IUD located outside the uterus

If the IUD is found to have either partially or completely ­perforated through the myometrium into the peritoneal cavity, the patient should be referred to a specialist for laparoscopic removal.

Pregnancy with an IUD in situ

It is essential to consider the possibility of an ectopic pregnancy at the time of the positive pregnancy test, and to refer the patient promptly for a pelvic ultrasound examination. Any woman with symptoms or signs of an ectopic pregnancy should be referred urgently to a hospital emergency department. 

A positive result on a pregnancy test for a woman with missing IUD threads is likely to be a surprise – sensitive discussion of pregnancy options is required. For women wishing to continue the pregnancy, removal of the device as soon as possible under ultrasound guidance is advised before 12 weeks’ gestation. It should be explained to the patient that although removal may be associated with a small increased risk of miscarriage, retention of the IUD greatly increases the risks of pregnancy-related complications including infection, miscarriage and premature delivery. 

If termination of pregnancy is requested then the IUD could be removed at the same time as a surgical abortion. Medical termination of pregnancy is contraindicated for women with an IUD in situ that cannot be removed.

Outcome

On TVUS examination, Sara’s IUD is found to be appropriately located 1 cm from the uterine fundus and she is happy to keep using it until its expiry.

Conclusion 

Checking for IUD threads is part of all post-insertion checks and should be performed opportunistically whenever a speculum examination is performed. 

Key points in the management of patients with missing IUD threads include:

  • always perform a urine pregnancy test and exclude an ectopic pregnancy if the test is positive
  • never assume expulsion of the IUD if the uterus is empty on TVUS examination; order an abdominopelvic x-ray to check for perforation
  • recommend alternative contraception until the device is located.

Competing interests: Dr Bateson and Dr South have attended expert advisory forums run by Bayer Healthcare.
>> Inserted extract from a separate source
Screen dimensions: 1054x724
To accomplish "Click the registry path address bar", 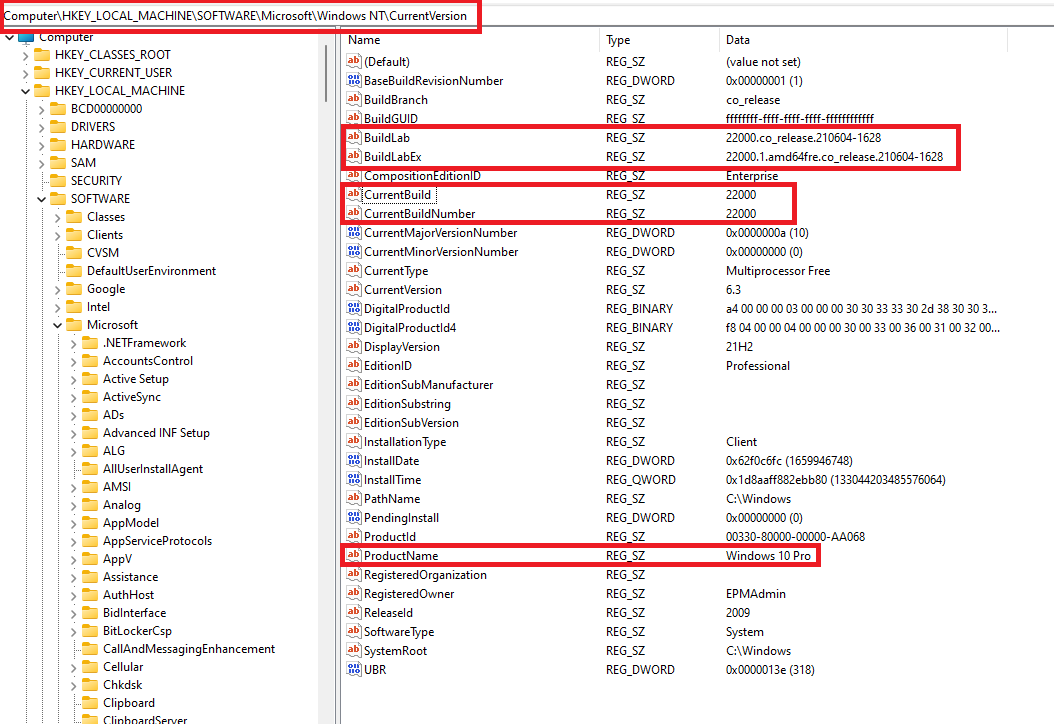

Dr Bateson has also received support to attend conferences from Bayer Healthcare. Family Planning NSW receives sponsorship for educational courses from Bayer Healthcare and Medical Industries.

References

  1. A randomized multicentre trial of the Multiload 375 and TCu380A IUDs in parous women: three-year results. UNDP/UNFPA/WHO/World Bank, Special Programme of Research, Development and Research Training in Human Reproduction: IUD Research Group. Contraception 1994; 49: 543-549.
  2. Heinemann K, Reed S, Moehner S, Do Minh T. Risk of uterine perforation with levonorgestrel-releasing and copper intrauterine devices in the European Active Surveillance Study on Intrauterine Devices. Contraception 2015; 91: 274-279.
  3. Trussell J. Contraceptive failure in the United States. Contraception 2011; 83: 397-404.
  4. Heinemann K, Reed S, Moehner S, Do Minh T. Comparative contraceptive effec­tiveness of levonorgestrel-releasing and copper intrauterine devices: the European Active Surveillance Study on Intrauterine Devices. Contraception 2015; 91: 280-283.